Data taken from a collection
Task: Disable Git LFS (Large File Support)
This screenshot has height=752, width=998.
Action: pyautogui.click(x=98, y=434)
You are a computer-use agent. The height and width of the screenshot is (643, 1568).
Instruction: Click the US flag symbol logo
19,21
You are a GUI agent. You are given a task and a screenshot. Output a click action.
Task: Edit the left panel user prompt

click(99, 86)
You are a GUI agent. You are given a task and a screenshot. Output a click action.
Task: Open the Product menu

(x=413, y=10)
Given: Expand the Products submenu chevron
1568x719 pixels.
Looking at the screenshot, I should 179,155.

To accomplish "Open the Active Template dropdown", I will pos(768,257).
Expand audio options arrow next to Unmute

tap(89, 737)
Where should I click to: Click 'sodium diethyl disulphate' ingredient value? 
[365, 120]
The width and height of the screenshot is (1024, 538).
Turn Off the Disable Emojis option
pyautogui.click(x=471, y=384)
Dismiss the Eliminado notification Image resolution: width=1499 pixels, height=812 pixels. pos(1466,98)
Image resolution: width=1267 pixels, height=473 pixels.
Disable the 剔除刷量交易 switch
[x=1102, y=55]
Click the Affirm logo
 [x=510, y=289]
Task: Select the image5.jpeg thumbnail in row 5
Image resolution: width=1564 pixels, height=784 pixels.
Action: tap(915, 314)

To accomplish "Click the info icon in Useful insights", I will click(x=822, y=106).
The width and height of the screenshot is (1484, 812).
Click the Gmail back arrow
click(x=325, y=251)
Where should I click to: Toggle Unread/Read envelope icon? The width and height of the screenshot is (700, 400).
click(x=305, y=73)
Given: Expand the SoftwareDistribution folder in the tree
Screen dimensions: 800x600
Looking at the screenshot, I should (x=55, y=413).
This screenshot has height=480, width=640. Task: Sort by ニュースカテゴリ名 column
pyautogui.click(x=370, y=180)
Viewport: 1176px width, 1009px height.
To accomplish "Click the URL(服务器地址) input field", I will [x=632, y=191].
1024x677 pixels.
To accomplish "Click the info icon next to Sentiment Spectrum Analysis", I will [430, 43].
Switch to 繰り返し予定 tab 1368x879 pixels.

== What the task requires ==
Render the listing above as a JSON list of strings with one string per line, leaving out blank lines.

== Response to this task ==
[
  "Task: Disable Git LFS (Large File Support)",
  "This screenshot has height=752, width=998.",
  "Action: pyautogui.click(x=98, y=434)",
  "You are a computer-use agent. The height and width of the screenshot is (643, 1568).",
  "Instruction: Click the US flag symbol logo",
  "19,21",
  "You are a GUI agent. You are given a task and a screenshot. Output a click action.",
  "Task: Edit the left panel user prompt",
  "click(99, 86)",
  "You are a GUI agent. You are given a task and a screenshot. Output a click action.",
  "Task: Open the Product menu",
  "(x=413, y=10)",
  "Given: Expand the Products submenu chevron",
  "1568x719 pixels.",
  "Looking at the screenshot, I should 179,155.",
  "To accomplish \"Open the Active Template dropdown\", I will pos(768,257).",
  "Expand audio options arrow next to Unmute",
  "tap(89, 737)",
  "Where should I click to: Click 'sodium diethyl disulphate' ingredient value? ",
  "[365, 120]",
  "The width and height of the screenshot is (1024, 538).",
  "Turn Off the Disable Emojis option",
  "pyautogui.click(x=471, y=384)",
  "Dismiss the Eliminado notification Image resolution: width=1499 pixels, height=812 pixels. pos(1466,98)",
  "Image resolution: width=1267 pixels, height=473 pixels.",
  "Disable the 剔除刷量交易 switch",
  "[x=1102, y=55]",
  "Click the Affirm logo",
  " [x=510, y=289]",
  "Task: Select the image5.jpeg thumbnail in row 5",
  "Image resolution: width=1564 pixels, height=784 pixels.",
  "Action: tap(915, 314)",
  "To accomplish \"Click the info icon in Useful insights\", I will click(x=822, y=106).",
  "The width and height of the screenshot is (1484, 812).",
  "Click the Gmail back arrow",
  "click(x=325, y=251)",
  "Where should I click to: Toggle Unread/Read envelope icon? The width and height of the screenshot is (700, 400).",
  "click(x=305, y=73)",
  "Given: Expand the SoftwareDistribution folder in the tree",
  "Screen dimensions: 800x600",
  "Looking at the screenshot, I should (x=55, y=413).",
  "This screenshot has height=480, width=640. Task: Sort by ニュースカテゴリ名 column",
  "pyautogui.click(x=370, y=180)",
  "Viewport: 1176px width, 1009px height.",
  "To accomplish \"Click the URL(服务器地址) input field\", I will [x=632, y=191].",
  "1024x677 pixels.",
  "To accomplish \"Click the info icon next to Sentiment Spectrum Analysis\", I will [430, 43].",
  "Switch to 繰り返し予定 tab 1368x879 pixels."
]